OpenAI Should Suspend Voice Mode
WASHINGTON, D.C. – OpenAI should suspend Voice Mode because of the serious risks that result from its deceptive anthropomorphic design, Public Citizen urged the company in a letter sent to CEO Sam Altman and Chief Technology Officer Mira Murati today.
By the company’s own accounts, Voice Mode is designed to lead users to feel as though they are interacting with a genuine human. AI systems that mimic humans can be used to impersonate real people, manipulate consumer choices, invade user privacy, and induce unearned trust.
“Your rush to disseminate this technology is dangerous, unnecessary, and inconsistent with OpenAI’s purported priority in advancing AI safety,” the letter reads. “[N]othing in what we’ve seen suggests your safety testing and outside review grapples adequately with the enormous risks Voice Mode presents. Given the stakes, we find it impossible to believe that internal testing, with limited external review, can possibly justify the massive social experiment you are poised to inflict on society.”
“Voice Mode may be the most extreme example of AI anthropomorphism in existence,” said Robert Weissman, president of Public Citizen and co-author of the letter. “Everything about Voice Mode seems designed to lure users into feeling like they are interacting with a genuine human. OpenAI’s rush to unleash this technology is dangerous, unnecessary, and inconsistent with its purported mission of advancing AI safety.”

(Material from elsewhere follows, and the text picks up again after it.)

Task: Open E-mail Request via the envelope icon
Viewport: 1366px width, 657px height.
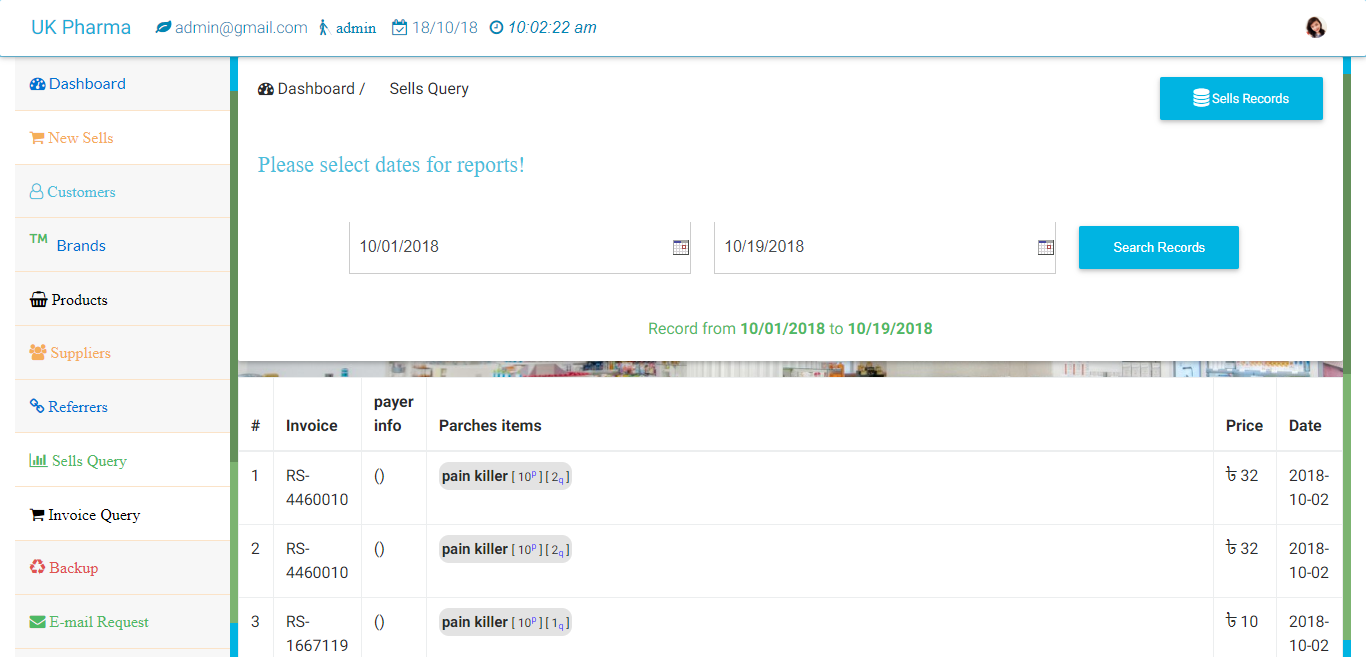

“It’s noteworthy that Google – a for-profit company that, unlike OpenAI, isn’t governed by a non-profit with a safety mandate – consciously chose not to adopt maximally human-like voices for its AI assistant,” said Rick Claypool, a research director for Public Citizen and co-author of the letter. “If OpenAI’s Voice Mode gains traction and popularity, it will be difficult for Google and other leading AI companies to avoid releasing their own anthropomorphic AI voice assistants. There’s still time to put this genie back in the bottle, but not for long.”